Par ailleurs, si l’isolement des résidents diagnostiqués positifs ou supposés cliniquement positifs est de règle actuellement, il convient aussi de rappeler que le confinement n’est pas la contention, mesure encadrée par des recommandations précises de la Haute Autorité de santé afin d’empêcher une personne démente déambulante de se déplacer ou de se mettre en danger, tout en la préservant de l’isolement et de l’enfermement. Le confinement mal compris a même parfois poussé à de fâcheuses décisions, comme celle d’enfermer à clef en chambre des patients atteints par le Covid, afin de protéger les autres résidents.
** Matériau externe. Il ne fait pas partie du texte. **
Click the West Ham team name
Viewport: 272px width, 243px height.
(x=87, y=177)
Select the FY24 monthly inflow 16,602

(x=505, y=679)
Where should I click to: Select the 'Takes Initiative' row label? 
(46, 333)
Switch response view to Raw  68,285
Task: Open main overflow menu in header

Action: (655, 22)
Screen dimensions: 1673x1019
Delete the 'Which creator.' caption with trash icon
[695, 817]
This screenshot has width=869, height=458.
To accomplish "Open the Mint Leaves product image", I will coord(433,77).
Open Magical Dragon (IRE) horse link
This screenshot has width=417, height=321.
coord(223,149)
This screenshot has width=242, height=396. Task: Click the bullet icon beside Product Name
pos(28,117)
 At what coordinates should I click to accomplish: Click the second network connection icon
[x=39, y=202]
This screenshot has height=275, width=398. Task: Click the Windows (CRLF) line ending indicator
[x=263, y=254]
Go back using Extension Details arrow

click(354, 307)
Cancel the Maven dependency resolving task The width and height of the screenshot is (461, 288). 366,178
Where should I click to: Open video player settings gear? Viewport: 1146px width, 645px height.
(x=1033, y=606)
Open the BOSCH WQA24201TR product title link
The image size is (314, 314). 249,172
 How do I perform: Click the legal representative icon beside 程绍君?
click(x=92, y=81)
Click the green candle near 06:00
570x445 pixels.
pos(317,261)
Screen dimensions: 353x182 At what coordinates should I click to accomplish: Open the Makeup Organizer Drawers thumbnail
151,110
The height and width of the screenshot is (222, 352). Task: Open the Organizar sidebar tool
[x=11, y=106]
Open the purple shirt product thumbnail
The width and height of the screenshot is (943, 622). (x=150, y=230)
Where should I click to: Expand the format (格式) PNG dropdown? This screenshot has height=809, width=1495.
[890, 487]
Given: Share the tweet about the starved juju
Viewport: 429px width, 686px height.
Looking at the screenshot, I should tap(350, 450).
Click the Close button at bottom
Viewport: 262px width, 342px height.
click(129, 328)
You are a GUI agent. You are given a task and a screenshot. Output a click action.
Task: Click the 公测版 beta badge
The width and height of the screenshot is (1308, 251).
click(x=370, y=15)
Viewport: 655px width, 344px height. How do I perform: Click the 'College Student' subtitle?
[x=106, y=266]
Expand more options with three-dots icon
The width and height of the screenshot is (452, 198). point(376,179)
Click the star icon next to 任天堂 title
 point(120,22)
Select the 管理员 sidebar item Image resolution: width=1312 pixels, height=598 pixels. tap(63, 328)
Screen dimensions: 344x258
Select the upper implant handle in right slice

Or la mise en place de mesures de confinement, dans la pratique, devrait faire appel au bon sens et à la créativité des équipes, afin de réaliser dans le meilleur des cas un secteur dédié Covid qui permet, tout en étant sécurisé et surveillé, de laisser aux personnes une certaine liberté d’aller et venir ; dans certains cas où ce secteur dédié semble difficile à réaliser, il faudra isoler les résidents dans leur chambre, mais là encore des initiatives se sont multipliées pour limiter au maximum l’impression d’enfermement, par exemple en utilisant des barrières de porte basses et ajourées. Les pratiques d’interdisciplinarité, usuelles en gérontologie, permettent d’éclairer les décisions à prendre par les avis des différents intervenants, après en avoir parlé avec le patient ; avant toute décision de confinement (différente d’une décision médicale de contention), des échanges sont nécessaires, entre les membres de l’équipe (soignants, psychologue, médecins, responsable administratif) pour une meilleure compréhension de la situation et une bonne adhésion de tous à la solution retenue, sans oublier de l’exprimer au patient et à ses proches. Dans cette période troublée, nous aurons au moins appris collectivement l’importance de préserver le lien social, mis à mal par les mesures de confinement, surtout pour nos aînés et pour les plus vulnérables d’entre nous, qui risquent de payer le prix fort face à cette maladie sournoise qui bouleverse notre présent et doit nous faire réfléchir dès maintenant à l’avenir que nous souhaitons vivre ensemble.

Élisabeth Quignard

Médecin gériatre, réseau gériatrie et soins palliatifs Champagne Ardenne, membre de l’Espace de réflexion éthique du Grand-Est.